= Anand Veeravagu =

American neurosurgeon

Anand Veeravagu is an American neurosurgeon at Stanford University Hospital and Clinics. In 2012, he was selected to serve as a White House Fellow and is focused on innovation in healthcare delivery, traumatic brain injury, mental health and suicide prevention initiatives.

== Education ==
Veeravagu graduated from Grapevine High School in 2001 where he played varsity tennis and competed nationally in policy debate. He subsequently obtained a Bachelor of Science in Biomedical Engineering with a concentration in electrical engineering and a minor in Multicultural and Regional Studies from Johns Hopkins University. He received his Doctor of Medicine from Stanford University, graduating with a concentration in bioengineering. During his senior year of medical school, Veeravagu completed neurosurgical rotations at Stanford University, Mayo Clinic, Johns Hopkins Hospital, and the Barrow Neurological Institute. He then matched and completed his neurological surgery residency at Stanford University.

== Surgical practice ==
After medical school Veeravagu completed his neurosurgical training at Stanford University, where he now practices as an attending neurosurgeon. At the Palo Alto Veterans Hospital, he cared for United States service members returning from Iraq (Operation Iraqi Freedom) and Afghanistan (Operation Enduring Freedom) with traumatic brain and spinal cord injuries. During this time, he was inspired to apply for The White House Fellowship which he eventually completed.

In 2011, Veeravagu traveled to Uganda where he staffed the CURE Pediatric Neurosurgical Hospital helping care for children with birth-defects, hydrocephalus, spina bifida, and malignant brain tumors. Veeravagu has received over 30 awards for his leadership, research and promotion of healthcare access to underserved populations. In 2012 Veeravagu received the Gold Foundation's Humanism and Excellence in Teaching Award for his commitment to mentorship, training, and physician development.

Veeravagu's surgical interests include brain tumors, vascular malformations, and severe spine deformities.

== Clinical and basic science research ==

Glioblastoma Multiforme is the most common and malignant primary brain tumor in adults, and the focus of Veeravagu's research. He has written extensively on the treatment, management and diagnosis of brain tumors - including the development of a novel treatment in 2008.

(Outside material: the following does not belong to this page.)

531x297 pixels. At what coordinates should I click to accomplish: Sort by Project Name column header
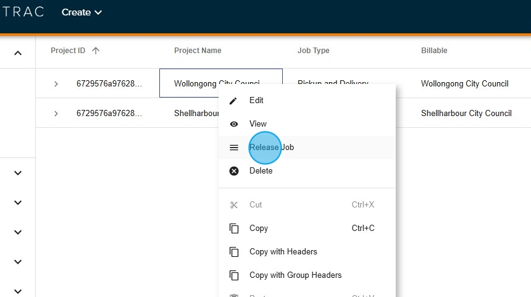[198, 51]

Veeravagu's clinical research employs national databases to evaluate trends in health resource utilization to provide guidelines for policy reform. This extends to understanding the distribution, access, deployment and utilization of high-value healthcare resources. Veeravagu's recent dedication to opioid use and tolerance after spine surgery makes use of national databases to quantify trends and help identify dependence characteristics. Veeravagu has over 50 peer-reviewed manuscripts, book chapters, and articles. Anand has also written for media outlets such as the Huffington Post and The Daily Beast. Anand has also appeared on multiple news networks, including CNN, to discuss issues surrounding America's health.

== White House Fellowship ==

Starting in 2012, Veeravagu is a White House Fellow serving as a Special Assistant to the Secretary of Defense.

== Books ==

Books that profile Anand, his colleagues, and their work include:

- Controversies in Neuro-Oncology: Best Evidence for Brain Tumor Surgery by Alfredo Quinones-Hinojosa and Shaan M. Raza.
- Atlas of Emergency Neurosurgery. Thieme Medical Publishers 2012.
- Schmidek and Sweet: Operative Neurosurgical Techniques 2-Volume Set: Indications, Methods and Results by Alfredo Quinones-Hinojosa.
- Radiosurgery in the Management of Central Nervous System Disease Editors Kleinberg, Rigamonti, Hsu, and Lim.